YOUR OBJECTIVE: The data that follows must be transcribed in full and exactly, minus the pictures.
==*==
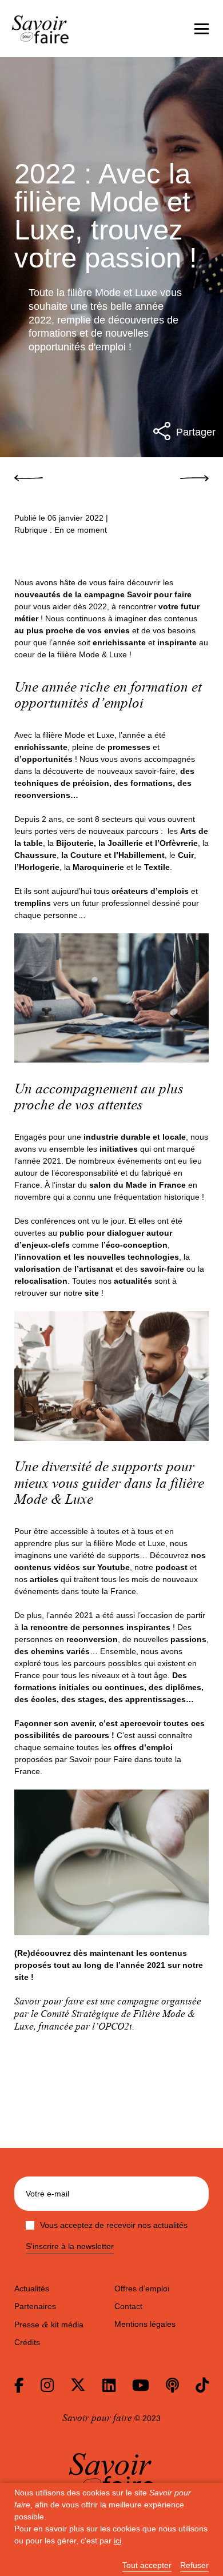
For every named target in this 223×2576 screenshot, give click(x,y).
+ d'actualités (175, 2082)
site (21, 1977)
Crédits (27, 2342)
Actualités (31, 2288)
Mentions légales (145, 2324)
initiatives (118, 1148)
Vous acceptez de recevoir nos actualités (114, 2225)
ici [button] (117, 2540)
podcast (172, 1567)
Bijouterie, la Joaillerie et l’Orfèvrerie (127, 843)
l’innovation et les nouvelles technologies (96, 1256)
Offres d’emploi (141, 2288)
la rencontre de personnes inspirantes (97, 1627)
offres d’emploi (143, 1747)
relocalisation (40, 1280)
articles (44, 1579)
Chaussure (35, 855)
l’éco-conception (134, 1244)
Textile (157, 867)
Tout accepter (147, 2565)
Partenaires (35, 2306)
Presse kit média (48, 2324)
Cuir (186, 855)
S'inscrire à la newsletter (70, 2246)
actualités (134, 1280)
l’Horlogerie (36, 867)
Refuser (194, 2565)
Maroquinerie (98, 867)
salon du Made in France (137, 1184)
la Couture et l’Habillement (113, 855)
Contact (128, 2306)
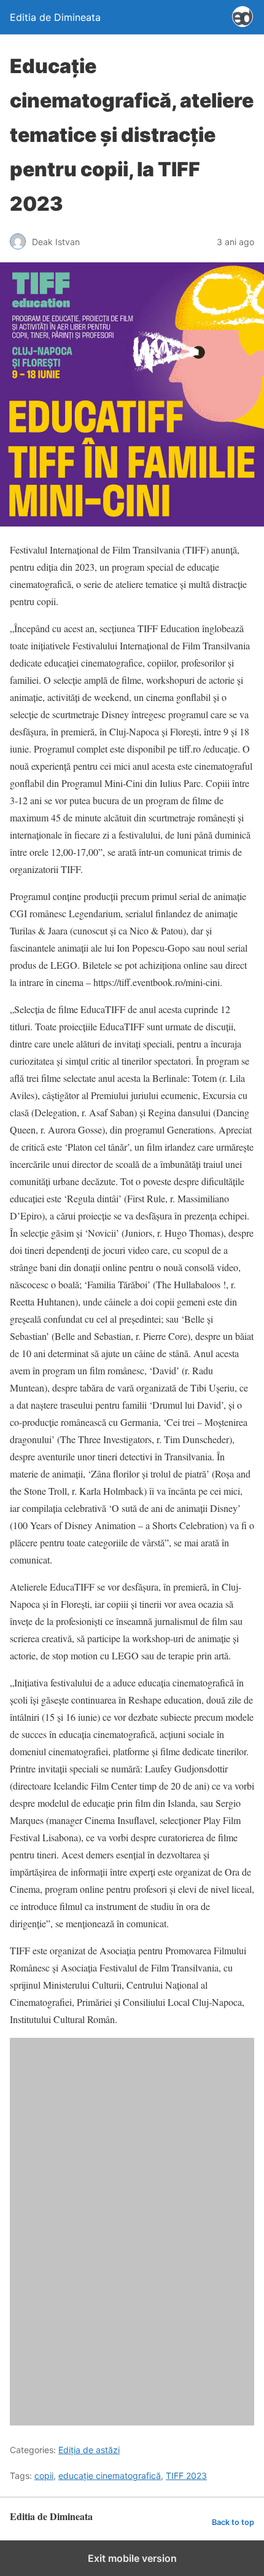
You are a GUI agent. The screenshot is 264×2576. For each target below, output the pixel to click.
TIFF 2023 (186, 2475)
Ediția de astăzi (89, 2450)
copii (43, 2475)
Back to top (233, 2522)
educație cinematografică (109, 2475)
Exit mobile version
==*==
TASK OUTPUT:
For every named target in this 223×2576 screenshot, give click(x,y).
+ d'actualités (175, 2082)
site (21, 1977)
Crédits (27, 2342)
Actualités (31, 2288)
Mentions légales (145, 2324)
initiatives (118, 1148)
Vous acceptez de recevoir nos actualités (114, 2225)
ici [button] (117, 2540)
podcast (172, 1567)
Bijouterie, la Joaillerie et l’Orfèvrerie (127, 843)
l’innovation et les nouvelles technologies (96, 1256)
Offres d’emploi (141, 2288)
la rencontre de personnes inspirantes (97, 1627)
offres d’emploi (143, 1747)
relocalisation (40, 1280)
articles (44, 1579)
Chaussure (35, 855)
l’éco-conception (134, 1244)
Textile (157, 867)
Tout accepter (147, 2565)
Partenaires (35, 2306)
Presse kit média (48, 2324)
Cuir (186, 855)
S'inscrire à la newsletter (70, 2246)
actualités (134, 1280)
l’Horlogerie (36, 867)
Refuser (194, 2565)
Maroquinerie (98, 867)
salon du Made in France (137, 1184)
la Couture et l’Habillement (113, 855)
Contact (128, 2306)
You are a GUI agent. The screenshot is 264×2576. For each target below, output the pixel to click.
TIFF 2023 (186, 2475)
Ediția de astăzi (89, 2450)
copii (43, 2475)
Back to top (233, 2522)
educație cinematografică (109, 2475)
Exit mobile version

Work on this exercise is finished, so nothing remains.